::: Provided data
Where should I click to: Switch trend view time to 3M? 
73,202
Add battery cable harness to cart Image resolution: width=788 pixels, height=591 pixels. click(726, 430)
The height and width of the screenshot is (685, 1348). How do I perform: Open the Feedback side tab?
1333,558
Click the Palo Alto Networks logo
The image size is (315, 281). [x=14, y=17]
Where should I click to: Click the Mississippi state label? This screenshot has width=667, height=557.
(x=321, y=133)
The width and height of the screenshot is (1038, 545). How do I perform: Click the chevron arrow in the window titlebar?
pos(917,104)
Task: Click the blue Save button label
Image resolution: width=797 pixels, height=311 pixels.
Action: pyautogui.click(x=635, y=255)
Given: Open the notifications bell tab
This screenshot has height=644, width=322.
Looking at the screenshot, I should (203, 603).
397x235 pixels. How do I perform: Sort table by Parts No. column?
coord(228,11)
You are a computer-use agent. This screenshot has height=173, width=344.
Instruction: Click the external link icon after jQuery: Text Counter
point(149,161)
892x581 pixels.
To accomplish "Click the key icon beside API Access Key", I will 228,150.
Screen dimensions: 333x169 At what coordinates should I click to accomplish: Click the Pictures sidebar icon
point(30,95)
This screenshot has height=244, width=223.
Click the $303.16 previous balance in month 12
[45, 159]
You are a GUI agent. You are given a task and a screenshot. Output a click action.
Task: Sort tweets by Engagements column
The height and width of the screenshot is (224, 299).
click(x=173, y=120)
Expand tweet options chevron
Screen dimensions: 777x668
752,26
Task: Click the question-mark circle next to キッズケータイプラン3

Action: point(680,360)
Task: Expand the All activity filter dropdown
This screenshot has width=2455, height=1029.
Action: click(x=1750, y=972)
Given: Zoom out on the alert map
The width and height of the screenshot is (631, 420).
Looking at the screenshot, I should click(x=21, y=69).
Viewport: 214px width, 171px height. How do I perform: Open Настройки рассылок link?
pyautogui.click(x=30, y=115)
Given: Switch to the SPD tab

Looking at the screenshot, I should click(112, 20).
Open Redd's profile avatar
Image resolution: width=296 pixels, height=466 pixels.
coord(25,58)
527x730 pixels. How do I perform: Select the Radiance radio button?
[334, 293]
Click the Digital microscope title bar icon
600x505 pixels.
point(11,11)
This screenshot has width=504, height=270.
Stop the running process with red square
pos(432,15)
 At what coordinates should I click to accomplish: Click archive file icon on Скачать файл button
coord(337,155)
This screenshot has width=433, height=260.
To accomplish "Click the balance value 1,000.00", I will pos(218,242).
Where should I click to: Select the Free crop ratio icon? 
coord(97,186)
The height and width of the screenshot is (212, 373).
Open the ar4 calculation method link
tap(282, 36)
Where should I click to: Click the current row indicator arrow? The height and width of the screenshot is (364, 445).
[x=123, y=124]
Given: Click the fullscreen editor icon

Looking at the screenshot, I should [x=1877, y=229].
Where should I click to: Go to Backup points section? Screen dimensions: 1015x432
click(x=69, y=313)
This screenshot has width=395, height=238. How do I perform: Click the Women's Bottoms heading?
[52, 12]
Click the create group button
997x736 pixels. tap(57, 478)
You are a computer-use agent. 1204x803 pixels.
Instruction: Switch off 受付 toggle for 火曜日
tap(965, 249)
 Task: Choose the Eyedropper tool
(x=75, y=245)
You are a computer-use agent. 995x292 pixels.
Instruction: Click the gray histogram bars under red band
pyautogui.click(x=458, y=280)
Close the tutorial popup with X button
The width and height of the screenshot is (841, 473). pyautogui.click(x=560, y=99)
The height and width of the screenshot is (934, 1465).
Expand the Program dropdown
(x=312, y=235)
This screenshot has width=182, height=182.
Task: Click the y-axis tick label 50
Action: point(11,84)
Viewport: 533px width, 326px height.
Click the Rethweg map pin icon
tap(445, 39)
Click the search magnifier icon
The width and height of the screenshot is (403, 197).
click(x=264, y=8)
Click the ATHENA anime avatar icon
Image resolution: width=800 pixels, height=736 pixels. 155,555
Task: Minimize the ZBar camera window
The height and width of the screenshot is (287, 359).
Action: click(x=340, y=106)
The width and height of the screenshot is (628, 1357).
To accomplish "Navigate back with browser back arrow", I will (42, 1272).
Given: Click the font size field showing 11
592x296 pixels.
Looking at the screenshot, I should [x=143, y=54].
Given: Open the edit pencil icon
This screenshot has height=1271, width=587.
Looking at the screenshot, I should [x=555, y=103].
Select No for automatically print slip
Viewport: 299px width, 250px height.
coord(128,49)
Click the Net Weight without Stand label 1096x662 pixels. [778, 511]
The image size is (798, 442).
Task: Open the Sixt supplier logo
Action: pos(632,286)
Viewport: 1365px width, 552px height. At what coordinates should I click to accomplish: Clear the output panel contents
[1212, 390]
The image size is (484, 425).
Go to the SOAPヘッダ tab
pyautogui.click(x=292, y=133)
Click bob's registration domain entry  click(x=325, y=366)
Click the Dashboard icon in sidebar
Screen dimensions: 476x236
::::::
- About this task
Print exactly, and only, the lines of the material above that run from the one containing "Click the Rethweg map pin icon" through its last line.

- Answer box
Click the Rethweg map pin icon
tap(445, 39)
Click the search magnifier icon
The width and height of the screenshot is (403, 197).
click(x=264, y=8)
Click the ATHENA anime avatar icon
Image resolution: width=800 pixels, height=736 pixels. 155,555
Task: Minimize the ZBar camera window
The height and width of the screenshot is (287, 359).
Action: click(x=340, y=106)
The width and height of the screenshot is (628, 1357).
To accomplish "Navigate back with browser back arrow", I will (42, 1272).
Given: Click the font size field showing 11
592x296 pixels.
Looking at the screenshot, I should [x=143, y=54].
Given: Open the edit pencil icon
This screenshot has height=1271, width=587.
Looking at the screenshot, I should [x=555, y=103].
Select No for automatically print slip
Viewport: 299px width, 250px height.
coord(128,49)
Click the Net Weight without Stand label 1096x662 pixels. [778, 511]
The image size is (798, 442).
Task: Open the Sixt supplier logo
Action: pos(632,286)
Viewport: 1365px width, 552px height. At what coordinates should I click to accomplish: Clear the output panel contents
[1212, 390]
The image size is (484, 425).
Go to the SOAPヘッダ tab
pyautogui.click(x=292, y=133)
Click bob's registration domain entry  click(x=325, y=366)
Click the Dashboard icon in sidebar
Screen dimensions: 476x236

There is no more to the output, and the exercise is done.